→ **WHAT TO WORK ON**:
Reproduce the data below verbatim, line for line, without altering any character.

→ **TASK MATERIAL**:

----------

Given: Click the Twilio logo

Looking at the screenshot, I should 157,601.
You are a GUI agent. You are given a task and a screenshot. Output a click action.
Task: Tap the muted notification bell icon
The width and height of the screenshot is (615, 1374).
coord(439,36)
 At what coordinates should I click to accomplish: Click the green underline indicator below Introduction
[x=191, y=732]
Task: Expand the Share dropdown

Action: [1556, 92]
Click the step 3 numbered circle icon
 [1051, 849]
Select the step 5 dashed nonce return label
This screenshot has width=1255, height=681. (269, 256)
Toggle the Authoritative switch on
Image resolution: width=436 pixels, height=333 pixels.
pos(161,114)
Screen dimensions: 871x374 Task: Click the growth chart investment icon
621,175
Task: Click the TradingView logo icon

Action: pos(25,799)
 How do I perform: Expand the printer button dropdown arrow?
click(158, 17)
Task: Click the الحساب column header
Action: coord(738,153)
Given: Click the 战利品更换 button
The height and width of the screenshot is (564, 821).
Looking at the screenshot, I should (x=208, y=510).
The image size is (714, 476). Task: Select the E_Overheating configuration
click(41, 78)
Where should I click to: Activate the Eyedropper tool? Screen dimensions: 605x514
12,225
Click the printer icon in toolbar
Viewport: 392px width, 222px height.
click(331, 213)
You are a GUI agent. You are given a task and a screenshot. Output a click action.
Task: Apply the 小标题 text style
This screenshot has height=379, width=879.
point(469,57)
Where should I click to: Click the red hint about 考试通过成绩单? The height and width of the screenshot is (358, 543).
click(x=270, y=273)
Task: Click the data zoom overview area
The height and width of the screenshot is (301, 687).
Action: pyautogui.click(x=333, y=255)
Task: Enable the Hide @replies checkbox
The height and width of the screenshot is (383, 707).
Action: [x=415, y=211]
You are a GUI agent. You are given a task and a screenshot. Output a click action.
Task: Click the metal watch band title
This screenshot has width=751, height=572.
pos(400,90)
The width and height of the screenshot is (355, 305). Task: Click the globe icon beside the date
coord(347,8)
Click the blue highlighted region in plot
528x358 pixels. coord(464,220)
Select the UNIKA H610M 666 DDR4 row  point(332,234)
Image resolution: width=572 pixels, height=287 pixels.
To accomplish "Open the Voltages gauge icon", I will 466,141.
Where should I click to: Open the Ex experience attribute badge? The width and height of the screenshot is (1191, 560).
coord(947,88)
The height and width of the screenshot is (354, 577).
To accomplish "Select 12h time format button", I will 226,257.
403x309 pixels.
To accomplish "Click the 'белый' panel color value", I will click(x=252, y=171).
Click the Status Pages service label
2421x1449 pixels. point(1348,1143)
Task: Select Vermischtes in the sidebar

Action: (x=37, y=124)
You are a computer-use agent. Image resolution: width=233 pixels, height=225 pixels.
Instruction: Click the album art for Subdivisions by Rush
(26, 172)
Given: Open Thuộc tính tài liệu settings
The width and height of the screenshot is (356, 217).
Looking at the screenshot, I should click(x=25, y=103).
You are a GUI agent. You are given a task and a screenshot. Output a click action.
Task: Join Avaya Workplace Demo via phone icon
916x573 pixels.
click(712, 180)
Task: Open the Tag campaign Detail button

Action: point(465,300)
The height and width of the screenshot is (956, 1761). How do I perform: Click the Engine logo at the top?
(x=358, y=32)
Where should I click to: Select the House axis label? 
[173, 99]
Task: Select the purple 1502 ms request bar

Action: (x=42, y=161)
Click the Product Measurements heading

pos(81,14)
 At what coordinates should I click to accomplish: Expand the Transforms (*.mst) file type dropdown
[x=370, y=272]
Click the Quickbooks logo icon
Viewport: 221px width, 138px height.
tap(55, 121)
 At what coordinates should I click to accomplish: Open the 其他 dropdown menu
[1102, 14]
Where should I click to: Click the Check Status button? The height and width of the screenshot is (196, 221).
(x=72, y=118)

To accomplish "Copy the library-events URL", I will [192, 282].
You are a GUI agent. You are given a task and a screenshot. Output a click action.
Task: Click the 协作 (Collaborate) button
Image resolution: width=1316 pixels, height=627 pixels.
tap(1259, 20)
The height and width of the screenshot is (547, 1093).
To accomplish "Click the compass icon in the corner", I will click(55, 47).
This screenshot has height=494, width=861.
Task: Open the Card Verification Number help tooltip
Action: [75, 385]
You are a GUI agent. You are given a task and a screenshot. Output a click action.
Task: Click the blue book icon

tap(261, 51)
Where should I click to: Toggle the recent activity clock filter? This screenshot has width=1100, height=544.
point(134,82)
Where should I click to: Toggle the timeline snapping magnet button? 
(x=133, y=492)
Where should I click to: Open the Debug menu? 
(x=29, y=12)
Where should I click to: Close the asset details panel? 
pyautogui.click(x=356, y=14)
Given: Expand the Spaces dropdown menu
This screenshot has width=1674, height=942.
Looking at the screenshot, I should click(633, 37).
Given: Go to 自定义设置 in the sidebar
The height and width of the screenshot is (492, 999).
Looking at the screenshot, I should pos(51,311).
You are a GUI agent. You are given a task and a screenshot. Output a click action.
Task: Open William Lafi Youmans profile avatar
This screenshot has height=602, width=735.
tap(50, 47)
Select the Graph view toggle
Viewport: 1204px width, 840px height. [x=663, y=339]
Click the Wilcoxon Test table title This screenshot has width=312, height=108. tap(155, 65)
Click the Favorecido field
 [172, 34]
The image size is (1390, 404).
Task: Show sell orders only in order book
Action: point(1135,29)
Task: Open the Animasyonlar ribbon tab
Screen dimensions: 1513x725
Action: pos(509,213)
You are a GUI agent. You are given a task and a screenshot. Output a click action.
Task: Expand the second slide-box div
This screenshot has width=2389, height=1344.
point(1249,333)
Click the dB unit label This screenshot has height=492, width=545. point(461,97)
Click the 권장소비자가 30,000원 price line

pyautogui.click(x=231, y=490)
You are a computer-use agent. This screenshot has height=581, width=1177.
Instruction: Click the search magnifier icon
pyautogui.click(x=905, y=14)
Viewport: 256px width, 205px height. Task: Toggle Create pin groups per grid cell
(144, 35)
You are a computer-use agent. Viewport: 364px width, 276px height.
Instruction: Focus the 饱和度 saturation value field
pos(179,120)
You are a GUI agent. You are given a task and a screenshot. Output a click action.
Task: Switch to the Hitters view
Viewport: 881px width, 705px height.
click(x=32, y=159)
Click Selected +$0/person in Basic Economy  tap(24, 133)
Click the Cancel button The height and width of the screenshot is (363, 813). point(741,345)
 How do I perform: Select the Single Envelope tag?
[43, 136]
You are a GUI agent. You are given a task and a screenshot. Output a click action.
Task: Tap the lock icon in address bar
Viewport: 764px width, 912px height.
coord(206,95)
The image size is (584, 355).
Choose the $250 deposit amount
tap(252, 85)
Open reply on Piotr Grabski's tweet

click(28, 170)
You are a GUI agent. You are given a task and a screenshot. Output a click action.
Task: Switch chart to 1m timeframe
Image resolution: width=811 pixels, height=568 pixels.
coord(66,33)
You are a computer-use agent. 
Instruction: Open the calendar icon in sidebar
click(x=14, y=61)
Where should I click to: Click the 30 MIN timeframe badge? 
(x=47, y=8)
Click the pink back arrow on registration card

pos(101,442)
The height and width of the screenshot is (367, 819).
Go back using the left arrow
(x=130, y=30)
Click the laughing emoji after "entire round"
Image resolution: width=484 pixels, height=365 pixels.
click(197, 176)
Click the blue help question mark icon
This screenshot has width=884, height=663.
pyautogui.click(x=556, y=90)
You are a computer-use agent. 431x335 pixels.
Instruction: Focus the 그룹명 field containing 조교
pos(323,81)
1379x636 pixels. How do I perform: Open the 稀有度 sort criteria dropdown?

----------

→ **EXERCISE SOLUTION**:
Given: Click the Twilio logo

Looking at the screenshot, I should 157,601.
You are a GUI agent. You are given a task and a screenshot. Output a click action.
Task: Tap the muted notification bell icon
The width and height of the screenshot is (615, 1374).
coord(439,36)
 At what coordinates should I click to accomplish: Click the green underline indicator below Introduction
[x=191, y=732]
Task: Expand the Share dropdown

Action: [1556, 92]
Click the step 3 numbered circle icon
 [1051, 849]
Select the step 5 dashed nonce return label
This screenshot has width=1255, height=681. (269, 256)
Toggle the Authoritative switch on
Image resolution: width=436 pixels, height=333 pixels.
pos(161,114)
Screen dimensions: 871x374 Task: Click the growth chart investment icon
621,175
Task: Click the TradingView logo icon

Action: pos(25,799)
 How do I perform: Expand the printer button dropdown arrow?
click(158, 17)
Task: Click the الحساب column header
Action: coord(738,153)
Given: Click the 战利品更换 button
The height and width of the screenshot is (564, 821).
Looking at the screenshot, I should (x=208, y=510).
The image size is (714, 476). Task: Select the E_Overheating configuration
click(41, 78)
Where should I click to: Activate the Eyedropper tool? Screen dimensions: 605x514
12,225
Click the printer icon in toolbar
Viewport: 392px width, 222px height.
click(331, 213)
You are a GUI agent. You are given a task and a screenshot. Output a click action.
Task: Apply the 小标题 text style
This screenshot has height=379, width=879.
point(469,57)
Where should I click to: Click the red hint about 考试通过成绩单? The height and width of the screenshot is (358, 543).
click(x=270, y=273)
Task: Click the data zoom overview area
The height and width of the screenshot is (301, 687).
Action: pyautogui.click(x=333, y=255)
Task: Enable the Hide @replies checkbox
The height and width of the screenshot is (383, 707).
Action: [x=415, y=211]
You are a GUI agent. You are given a task and a screenshot. Output a click action.
Task: Click the metal watch band title
This screenshot has width=751, height=572.
pos(400,90)
The width and height of the screenshot is (355, 305). Task: Click the globe icon beside the date
coord(347,8)
Click the blue highlighted region in plot
528x358 pixels. coord(464,220)
Select the UNIKA H610M 666 DDR4 row  point(332,234)
Image resolution: width=572 pixels, height=287 pixels.
To accomplish "Open the Voltages gauge icon", I will 466,141.
Where should I click to: Open the Ex experience attribute badge? The width and height of the screenshot is (1191, 560).
coord(947,88)
The height and width of the screenshot is (354, 577).
To accomplish "Select 12h time format button", I will 226,257.
403x309 pixels.
To accomplish "Click the 'белый' panel color value", I will click(x=252, y=171).
Click the Status Pages service label
2421x1449 pixels. point(1348,1143)
Task: Select Vermischtes in the sidebar

Action: (x=37, y=124)
You are a computer-use agent. Image resolution: width=233 pixels, height=225 pixels.
Instruction: Click the album art for Subdivisions by Rush
(26, 172)
Given: Open Thuộc tính tài liệu settings
The width and height of the screenshot is (356, 217).
Looking at the screenshot, I should click(x=25, y=103).
You are a GUI agent. You are given a task and a screenshot. Output a click action.
Task: Join Avaya Workplace Demo via phone icon
916x573 pixels.
click(712, 180)
Task: Open the Tag campaign Detail button

Action: point(465,300)
The height and width of the screenshot is (956, 1761). How do I perform: Click the Engine logo at the top?
(x=358, y=32)
Where should I click to: Select the House axis label? 
[173, 99]
Task: Select the purple 1502 ms request bar

Action: (x=42, y=161)
Click the Product Measurements heading

pos(81,14)
 At what coordinates should I click to accomplish: Expand the Transforms (*.mst) file type dropdown
[x=370, y=272]
Click the Quickbooks logo icon
Viewport: 221px width, 138px height.
tap(55, 121)
 At what coordinates should I click to accomplish: Open the 其他 dropdown menu
[1102, 14]
Where should I click to: Click the Check Status button? The height and width of the screenshot is (196, 221).
(x=72, y=118)

To accomplish "Copy the library-events URL", I will [192, 282].
You are a GUI agent. You are given a task and a screenshot. Output a click action.
Task: Click the 协作 (Collaborate) button
Image resolution: width=1316 pixels, height=627 pixels.
tap(1259, 20)
The height and width of the screenshot is (547, 1093).
To accomplish "Click the compass icon in the corner", I will click(55, 47).
This screenshot has height=494, width=861.
Task: Open the Card Verification Number help tooltip
Action: [75, 385]
You are a GUI agent. You are given a task and a screenshot. Output a click action.
Task: Click the blue book icon

tap(261, 51)
Where should I click to: Toggle the recent activity clock filter? This screenshot has width=1100, height=544.
point(134,82)
Where should I click to: Toggle the timeline snapping magnet button? 
(x=133, y=492)
Where should I click to: Open the Debug menu? 
(x=29, y=12)
Where should I click to: Close the asset details panel? 
pyautogui.click(x=356, y=14)
Given: Expand the Spaces dropdown menu
This screenshot has width=1674, height=942.
Looking at the screenshot, I should click(633, 37).
Given: Go to 自定义设置 in the sidebar
The height and width of the screenshot is (492, 999).
Looking at the screenshot, I should pos(51,311).
You are a GUI agent. You are given a task and a screenshot. Output a click action.
Task: Open William Lafi Youmans profile avatar
This screenshot has height=602, width=735.
tap(50, 47)
Select the Graph view toggle
Viewport: 1204px width, 840px height. [x=663, y=339]
Click the Wilcoxon Test table title This screenshot has width=312, height=108. tap(155, 65)
Click the Favorecido field
 [172, 34]
The image size is (1390, 404).
Task: Show sell orders only in order book
Action: point(1135,29)
Task: Open the Animasyonlar ribbon tab
Screen dimensions: 1513x725
Action: pos(509,213)
You are a GUI agent. You are given a task and a screenshot. Output a click action.
Task: Expand the second slide-box div
This screenshot has width=2389, height=1344.
point(1249,333)
Click the dB unit label This screenshot has height=492, width=545. point(461,97)
Click the 권장소비자가 30,000원 price line

pyautogui.click(x=231, y=490)
You are a computer-use agent. This screenshot has height=581, width=1177.
Instruction: Click the search magnifier icon
pyautogui.click(x=905, y=14)
Viewport: 256px width, 205px height. Task: Toggle Create pin groups per grid cell
(144, 35)
You are a computer-use agent. Viewport: 364px width, 276px height.
Instruction: Focus the 饱和度 saturation value field
pos(179,120)
You are a GUI agent. You are given a task and a screenshot. Output a click action.
Task: Switch to the Hitters view
Viewport: 881px width, 705px height.
click(x=32, y=159)
Click Selected +$0/person in Basic Economy  tap(24, 133)
Click the Cancel button The height and width of the screenshot is (363, 813). point(741,345)
 How do I perform: Select the Single Envelope tag?
[43, 136]
You are a GUI agent. You are given a task and a screenshot. Output a click action.
Task: Tap the lock icon in address bar
Viewport: 764px width, 912px height.
coord(206,95)
The image size is (584, 355).
Choose the $250 deposit amount
tap(252, 85)
Open reply on Piotr Grabski's tweet

click(28, 170)
You are a GUI agent. You are given a task and a screenshot. Output a click action.
Task: Switch chart to 1m timeframe
Image resolution: width=811 pixels, height=568 pixels.
coord(66,33)
You are a computer-use agent. 
Instruction: Open the calendar icon in sidebar
click(x=14, y=61)
Where should I click to: Click the 30 MIN timeframe badge? 
(x=47, y=8)
Click the pink back arrow on registration card

pos(101,442)
The height and width of the screenshot is (367, 819).
Go back using the left arrow
(x=130, y=30)
Click the laughing emoji after "entire round"
Image resolution: width=484 pixels, height=365 pixels.
click(197, 176)
Click the blue help question mark icon
This screenshot has width=884, height=663.
pyautogui.click(x=556, y=90)
You are a computer-use agent. 431x335 pixels.
Instruction: Focus the 그룹명 field containing 조교
pos(323,81)
1379x636 pixels. How do I perform: Open the 稀有度 sort criteria dropdown?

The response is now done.